(Text and element pointing data)
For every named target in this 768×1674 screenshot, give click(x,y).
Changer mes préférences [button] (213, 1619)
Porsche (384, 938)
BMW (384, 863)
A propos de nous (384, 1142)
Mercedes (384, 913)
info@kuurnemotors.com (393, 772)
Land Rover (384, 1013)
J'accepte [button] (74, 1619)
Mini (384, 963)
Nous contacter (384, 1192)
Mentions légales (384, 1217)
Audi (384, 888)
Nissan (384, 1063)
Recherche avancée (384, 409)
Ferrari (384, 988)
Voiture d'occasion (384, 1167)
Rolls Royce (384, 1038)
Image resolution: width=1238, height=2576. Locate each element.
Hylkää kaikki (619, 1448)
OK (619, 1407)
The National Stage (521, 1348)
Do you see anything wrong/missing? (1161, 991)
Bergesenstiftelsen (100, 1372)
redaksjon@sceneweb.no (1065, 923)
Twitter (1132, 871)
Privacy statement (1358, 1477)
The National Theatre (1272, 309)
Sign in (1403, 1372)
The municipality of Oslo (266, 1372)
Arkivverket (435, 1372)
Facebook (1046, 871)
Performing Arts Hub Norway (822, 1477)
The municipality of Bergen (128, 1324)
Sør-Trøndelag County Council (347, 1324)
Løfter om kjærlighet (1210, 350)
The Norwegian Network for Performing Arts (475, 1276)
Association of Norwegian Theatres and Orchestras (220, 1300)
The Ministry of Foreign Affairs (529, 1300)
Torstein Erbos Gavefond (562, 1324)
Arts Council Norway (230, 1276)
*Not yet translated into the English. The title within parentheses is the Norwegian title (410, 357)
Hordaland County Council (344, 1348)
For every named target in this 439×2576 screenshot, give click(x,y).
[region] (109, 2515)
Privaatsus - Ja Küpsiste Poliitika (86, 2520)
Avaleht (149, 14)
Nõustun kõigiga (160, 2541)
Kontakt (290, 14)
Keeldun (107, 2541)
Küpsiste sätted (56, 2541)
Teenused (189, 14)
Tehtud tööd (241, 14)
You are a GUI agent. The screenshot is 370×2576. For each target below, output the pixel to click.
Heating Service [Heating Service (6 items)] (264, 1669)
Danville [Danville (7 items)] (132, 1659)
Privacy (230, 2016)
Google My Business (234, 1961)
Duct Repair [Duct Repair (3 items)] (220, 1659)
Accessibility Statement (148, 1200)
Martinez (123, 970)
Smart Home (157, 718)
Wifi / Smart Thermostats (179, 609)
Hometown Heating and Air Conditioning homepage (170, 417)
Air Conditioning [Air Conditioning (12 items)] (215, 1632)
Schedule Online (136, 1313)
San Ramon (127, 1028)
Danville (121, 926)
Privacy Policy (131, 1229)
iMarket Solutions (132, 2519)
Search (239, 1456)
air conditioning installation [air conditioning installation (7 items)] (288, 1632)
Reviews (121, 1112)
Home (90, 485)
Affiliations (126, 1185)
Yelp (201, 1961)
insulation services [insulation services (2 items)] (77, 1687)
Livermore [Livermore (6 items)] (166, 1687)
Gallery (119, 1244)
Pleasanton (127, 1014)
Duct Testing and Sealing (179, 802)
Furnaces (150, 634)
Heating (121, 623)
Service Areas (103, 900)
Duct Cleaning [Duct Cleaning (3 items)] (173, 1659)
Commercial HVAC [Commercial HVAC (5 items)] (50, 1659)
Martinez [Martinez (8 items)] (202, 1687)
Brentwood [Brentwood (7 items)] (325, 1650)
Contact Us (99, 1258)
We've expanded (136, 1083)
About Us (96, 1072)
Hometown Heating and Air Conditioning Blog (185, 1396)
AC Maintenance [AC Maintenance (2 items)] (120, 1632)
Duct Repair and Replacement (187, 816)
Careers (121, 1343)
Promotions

Stated problem: Copy all of the data above line for line, without changing anything.

Result of the task:
For every named target in this 768×1674 screenshot, give click(x,y).
Changer mes préférences [button] (213, 1619)
Porsche (384, 938)
BMW (384, 863)
A propos de nous (384, 1142)
Mercedes (384, 913)
info@kuurnemotors.com (393, 772)
Land Rover (384, 1013)
J'accepte [button] (74, 1619)
Mini (384, 963)
Nous contacter (384, 1192)
Mentions légales (384, 1217)
Audi (384, 888)
Nissan (384, 1063)
Recherche avancée (384, 409)
Ferrari (384, 988)
Voiture d'occasion (384, 1167)
Rolls Royce (384, 1038)
Image resolution: width=1238, height=2576. Locate each element.
Hylkää kaikki (619, 1448)
OK (619, 1407)
The National Stage (521, 1348)
Do you see anything wrong/missing? (1161, 991)
Bergesenstiftelsen (100, 1372)
redaksjon@sceneweb.no (1065, 923)
Twitter (1132, 871)
Privacy statement (1358, 1477)
The National Theatre (1272, 309)
Sign in (1403, 1372)
The municipality of Oslo (266, 1372)
Arkivverket (435, 1372)
Facebook (1046, 871)
Performing Arts Hub Norway (822, 1477)
The municipality of Bergen (128, 1324)
Sør-Trøndelag County Council (347, 1324)
Løfter om kjærlighet (1210, 350)
The Norwegian Network for Performing Arts (475, 1276)
Association of Norwegian Theatres and Orchestras (220, 1300)
The Ministry of Foreign Affairs (529, 1300)
Torstein Erbos Gavefond (562, 1324)
Arts Council Norway (230, 1276)
*Not yet translated into the English. The title within parentheses is the Norwegian title (410, 357)
Hordaland County Council (344, 1348)
For every named target in this 439×2576 screenshot, give click(x,y).
[region] (109, 2515)
Privaatsus - Ja Küpsiste Poliitika (86, 2520)
Avaleht (149, 14)
Nõustun kõigiga (160, 2541)
Kontakt (290, 14)
Keeldun (107, 2541)
Küpsiste sätted (56, 2541)
Teenused (189, 14)
Tehtud tööd (241, 14)
You are a GUI agent. The screenshot is 370×2576. For each target below, output the pixel to click.
Heating Service [Heating Service (6 items)] (264, 1669)
Danville [Danville (7 items)] (132, 1659)
Privacy (230, 2016)
Google My Business (234, 1961)
Duct Repair [Duct Repair (3 items)] (220, 1659)
Accessibility Statement (148, 1200)
Martinez (123, 970)
Smart Home (157, 718)
Wifi / Smart Thermostats (179, 609)
Hometown Heating and Air Conditioning homepage (170, 417)
Air Conditioning [Air Conditioning (12 items)] (215, 1632)
Schedule Online (136, 1313)
San Ramon (127, 1028)
Danville (121, 926)
Privacy Policy (131, 1229)
iMarket Solutions (132, 2519)
Search (239, 1456)
air conditioning installation [air conditioning installation (7 items)] (288, 1632)
Reviews (121, 1112)
Home (90, 485)
Affiliations (126, 1185)
Yelp (201, 1961)
insulation services [insulation services (2 items)] (77, 1687)
Livermore [Livermore (6 items)] (166, 1687)
Gallery (119, 1244)
Pleasanton (127, 1014)
Duct Testing and Sealing (179, 802)
Furnaces (150, 634)
Heating (121, 623)
Service Areas (103, 900)
Duct Cleaning [Duct Cleaning (3 items)] (173, 1659)
Commercial HVAC [Commercial HVAC (5 items)] (50, 1659)
Martinez [Martinez (8 items)] (202, 1687)
Brentwood [Brentwood (7 items)] (325, 1650)
Contact Us (99, 1258)
We've expanded (136, 1083)
About Us (96, 1072)
Hometown Heating and Air Conditioning Blog (185, 1396)
AC Maintenance [AC Maintenance (2 items)] (120, 1632)
Duct Repair and Replacement (187, 816)
Careers (121, 1343)
Promotions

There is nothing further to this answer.